ECLI:NL:CRVB:2022:2081
Centrale Raad van Beroep
- Hoger beroep
- Rechtspraak.nl
Hoger beroep tegen afwijzing verzoek om terug te komen van besluiten over WAO-uitkering
In deze zaak gaat het om een hoger beroep van appellant tegen de afwijzing van het verzoek om terug te komen van in rechte vaststaande besluiten over zijn WAO-uitkering. Appellant ontving van 9 november 2004 tot 5 juli 2005 een WAO-uitkering van 80 tot 100% en kreeg op 21 mei 2007 opnieuw een uitkering toegekend, maar nu van 15 tot 25%. Het Uwv weigerde in 2012 en 2014 de mate van arbeidsongeschiktheid te verhogen. In 2016 werd de uitkering van appellant verhoogd naar 80 tot 100% op basis van een rapport van verzekeringsarts P.J.A.J. van Amelsfoort. Appellant verzocht in 2019 het Uwv om de mate van arbeidsongeschiktheid met terugwerkende kracht vast te stellen op 100%, maar dit verzoek werd afgewezen omdat er geen nieuwe feiten of omstandigheden waren.

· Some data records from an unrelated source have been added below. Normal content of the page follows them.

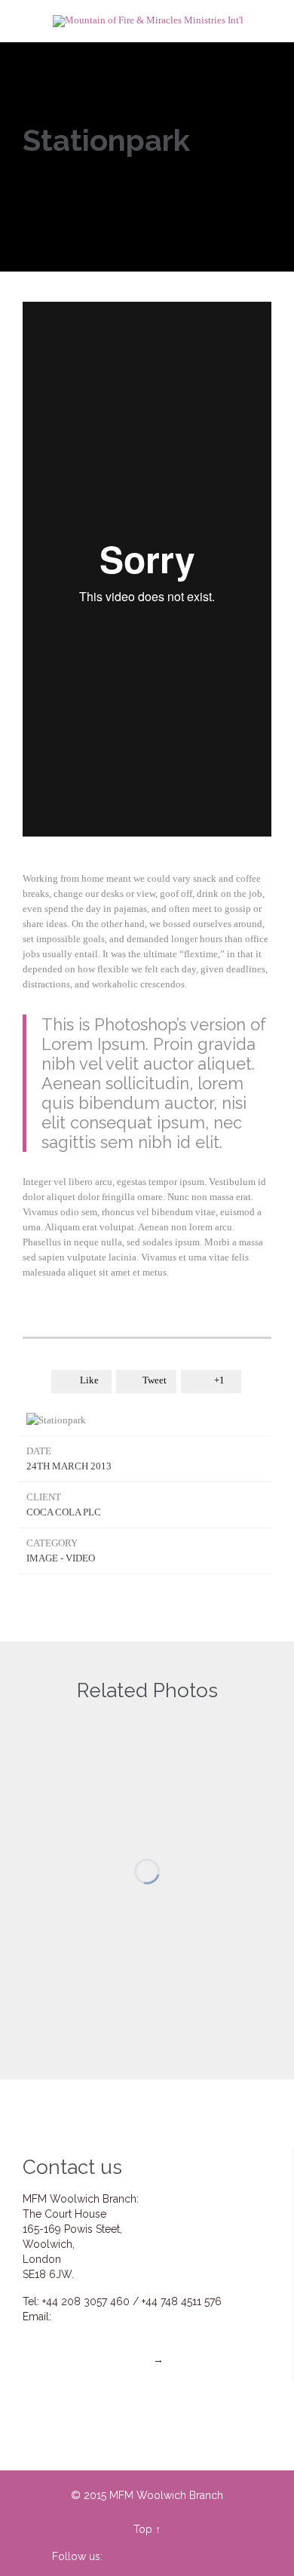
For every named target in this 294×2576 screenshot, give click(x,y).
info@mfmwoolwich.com (115, 2316)
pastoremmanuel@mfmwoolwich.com (141, 2332)
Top (142, 2529)
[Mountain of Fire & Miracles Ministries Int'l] (148, 21)
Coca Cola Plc (63, 1512)
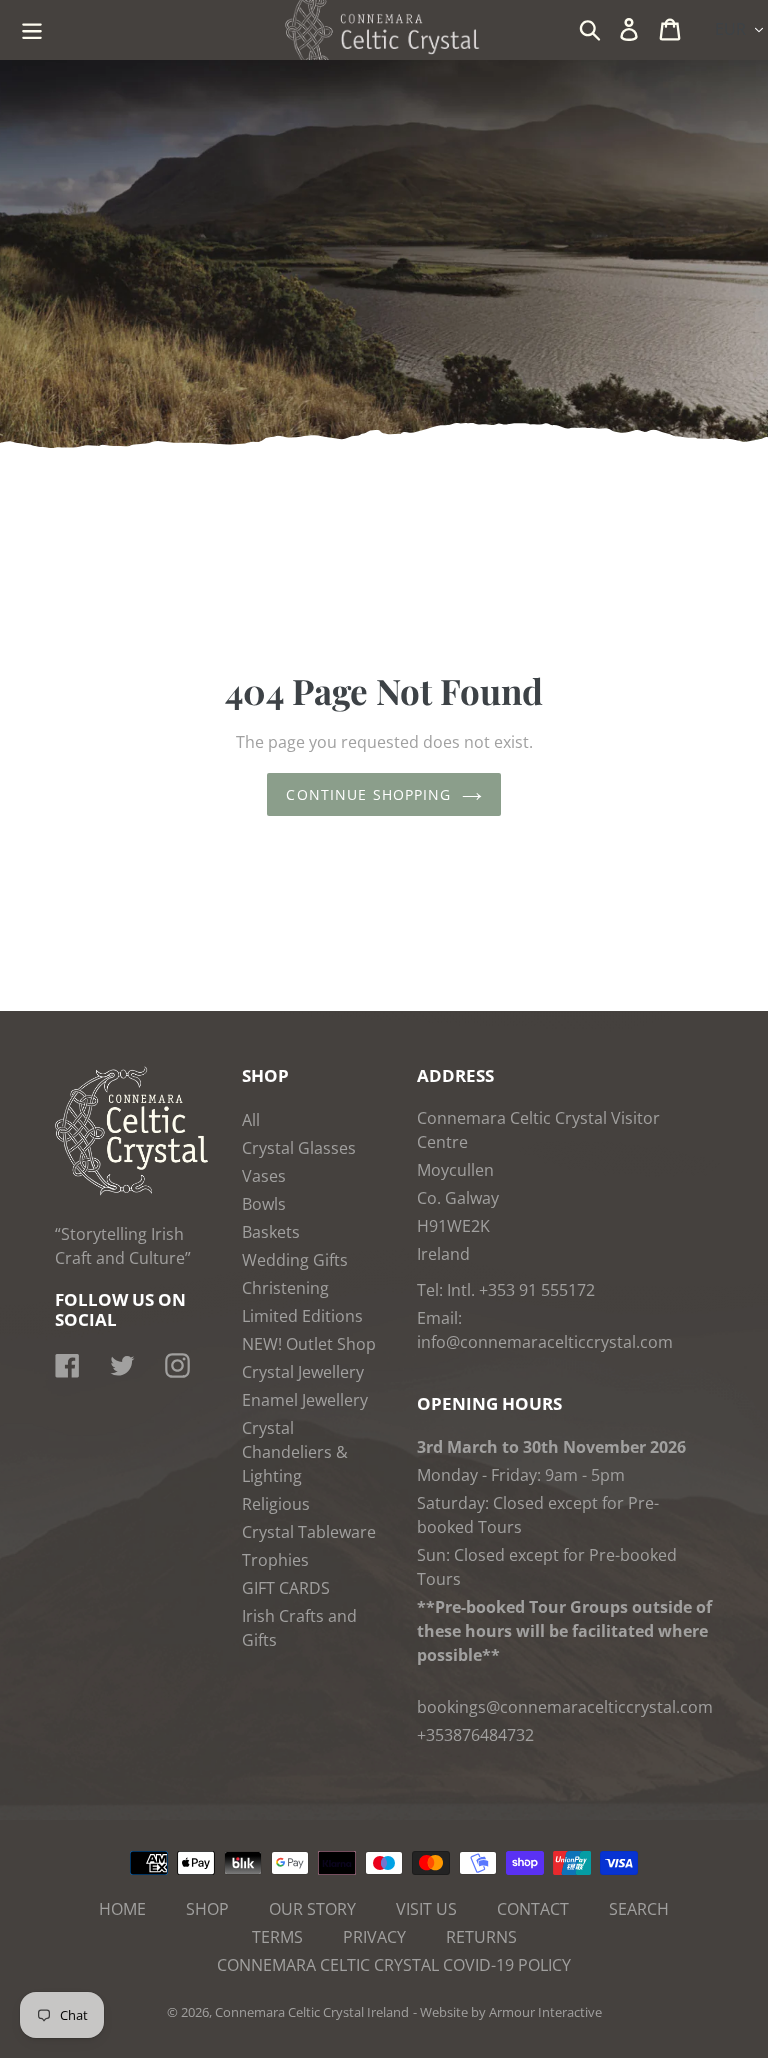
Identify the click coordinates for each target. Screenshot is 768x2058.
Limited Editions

De rechtbank Gelderland verklaarde het beroep van appellant ongegrond, wat leidde tot het hoger beroep bij de Centrale Raad van Beroep. Appellant stelde dat het rapport van Van Amelsfoort als nieuw feit moest worden aangemerkt, maar de Raad oordeelde dat dit rapport enkel betrekking had op de situatie per 29 maart 2016 en niet op de periode daarvoor. De Raad bevestigde dat er geen sprake was van nieuwe feiten of veranderde omstandigheden die de eerdere besluiten konden ondermijnen. De herhaalde aanvraag van appellant werd afgewezen, en de Raad oordeelde dat het bestreden besluit niet evident onredelijk was. De uitspraak van de rechtbank werd bevestigd.